It is pointless to merge this PR before the storage is implemented, but on the other hand I don't want to throw a single gigantic PR at you. Hence I decided to go with review of this half-baked thing, while I'm still working on it.
What is implemented
What is NOT implemented
Storage
The existing PoC, despite providing online mode, does not have online storage. This is the main reason for it being a PoC instead of a feature. While the ceremony happens using network, both client and server must be on the same machine, because they send local file paths instead URLs. This will be changed of course when I implement the S3-based storage.

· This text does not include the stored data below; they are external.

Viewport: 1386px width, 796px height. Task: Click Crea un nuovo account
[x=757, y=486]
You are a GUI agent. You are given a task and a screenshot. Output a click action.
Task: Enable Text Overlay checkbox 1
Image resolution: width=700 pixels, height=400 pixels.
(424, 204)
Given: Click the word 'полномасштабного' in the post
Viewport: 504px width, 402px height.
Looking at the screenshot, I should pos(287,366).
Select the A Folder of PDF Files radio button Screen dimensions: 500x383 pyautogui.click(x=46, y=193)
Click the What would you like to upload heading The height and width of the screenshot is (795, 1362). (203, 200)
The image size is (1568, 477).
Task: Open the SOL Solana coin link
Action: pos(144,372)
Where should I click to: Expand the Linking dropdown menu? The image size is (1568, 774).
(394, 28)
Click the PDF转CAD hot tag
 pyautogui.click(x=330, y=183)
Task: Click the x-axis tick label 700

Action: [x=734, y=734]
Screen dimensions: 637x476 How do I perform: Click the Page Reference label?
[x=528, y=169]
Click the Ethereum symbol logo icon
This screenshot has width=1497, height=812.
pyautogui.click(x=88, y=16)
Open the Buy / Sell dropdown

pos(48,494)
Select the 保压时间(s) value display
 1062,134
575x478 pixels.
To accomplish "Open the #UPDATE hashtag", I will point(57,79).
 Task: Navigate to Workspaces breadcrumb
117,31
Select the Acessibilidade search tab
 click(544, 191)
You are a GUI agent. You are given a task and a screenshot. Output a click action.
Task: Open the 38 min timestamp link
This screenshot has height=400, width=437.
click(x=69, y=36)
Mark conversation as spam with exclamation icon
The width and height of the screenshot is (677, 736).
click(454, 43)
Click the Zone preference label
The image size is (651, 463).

Another problem with storage is that this PoC bases on the assumption that presigned S3 URLs will be sent. At this point I think this is not true. Most probably the server will interact with S3 via API and clients will stream contributions to the server. This is because exposing presigned URLs is possibly dangerous: when given a GET URL, a malicious actor can download the file in a loop, generating costs.
Better tests
I'd like to make it unit-testable. For now there are only integration tests provided and they test only the happy path (except queues, they're nicely tested IMO). We need tests for validating e.g. client disconnecting without providing contribution (to make sure others don't wait infinitely).
Better architecture
I had an attempt at this and I decided it's better to provide readable-but-not-really-maintainable PoC than to come up with a dozen of abstractions. I think need to start working on the storage first.